---------- Supplied entries ----------

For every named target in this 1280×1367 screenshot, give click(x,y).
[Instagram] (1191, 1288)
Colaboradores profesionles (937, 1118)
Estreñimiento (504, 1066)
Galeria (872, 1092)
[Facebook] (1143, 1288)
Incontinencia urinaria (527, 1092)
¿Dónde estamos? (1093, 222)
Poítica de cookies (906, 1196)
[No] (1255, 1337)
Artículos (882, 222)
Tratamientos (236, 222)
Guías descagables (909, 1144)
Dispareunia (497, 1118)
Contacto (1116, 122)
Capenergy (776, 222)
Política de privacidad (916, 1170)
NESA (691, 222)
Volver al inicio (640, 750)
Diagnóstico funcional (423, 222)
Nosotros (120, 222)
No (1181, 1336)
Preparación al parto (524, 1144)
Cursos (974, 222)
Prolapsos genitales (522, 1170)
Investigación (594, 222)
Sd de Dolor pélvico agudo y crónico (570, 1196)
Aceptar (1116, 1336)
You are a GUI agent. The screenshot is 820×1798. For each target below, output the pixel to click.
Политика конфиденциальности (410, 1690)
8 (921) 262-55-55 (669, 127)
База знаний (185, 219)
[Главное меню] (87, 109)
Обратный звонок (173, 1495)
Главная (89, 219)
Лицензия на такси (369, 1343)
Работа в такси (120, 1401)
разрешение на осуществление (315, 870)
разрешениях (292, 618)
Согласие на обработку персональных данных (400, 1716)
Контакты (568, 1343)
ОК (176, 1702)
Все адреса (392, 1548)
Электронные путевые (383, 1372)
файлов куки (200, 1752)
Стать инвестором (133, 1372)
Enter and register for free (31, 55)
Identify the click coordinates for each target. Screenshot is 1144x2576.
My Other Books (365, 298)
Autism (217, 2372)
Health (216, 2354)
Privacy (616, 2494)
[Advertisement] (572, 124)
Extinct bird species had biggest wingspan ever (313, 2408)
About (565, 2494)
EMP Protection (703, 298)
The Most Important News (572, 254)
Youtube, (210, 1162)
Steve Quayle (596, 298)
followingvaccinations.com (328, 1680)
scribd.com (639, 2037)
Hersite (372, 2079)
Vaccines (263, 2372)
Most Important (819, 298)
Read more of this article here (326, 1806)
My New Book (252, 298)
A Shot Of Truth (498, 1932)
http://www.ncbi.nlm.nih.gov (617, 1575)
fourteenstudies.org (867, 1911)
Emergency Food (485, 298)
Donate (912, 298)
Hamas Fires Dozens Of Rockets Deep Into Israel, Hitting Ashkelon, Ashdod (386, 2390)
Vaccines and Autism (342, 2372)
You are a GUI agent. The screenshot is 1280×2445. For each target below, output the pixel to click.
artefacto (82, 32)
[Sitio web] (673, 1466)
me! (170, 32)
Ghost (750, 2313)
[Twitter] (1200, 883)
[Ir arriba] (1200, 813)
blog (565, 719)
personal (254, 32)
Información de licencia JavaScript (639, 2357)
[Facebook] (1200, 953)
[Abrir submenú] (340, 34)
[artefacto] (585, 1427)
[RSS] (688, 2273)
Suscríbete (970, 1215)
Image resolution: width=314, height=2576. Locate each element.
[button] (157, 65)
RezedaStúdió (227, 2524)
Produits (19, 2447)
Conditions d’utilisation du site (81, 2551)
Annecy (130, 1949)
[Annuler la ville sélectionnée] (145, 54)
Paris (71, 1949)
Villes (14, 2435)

----------

Your reply should be only the number of lines in the records above that include "target".

_Final answer_.
4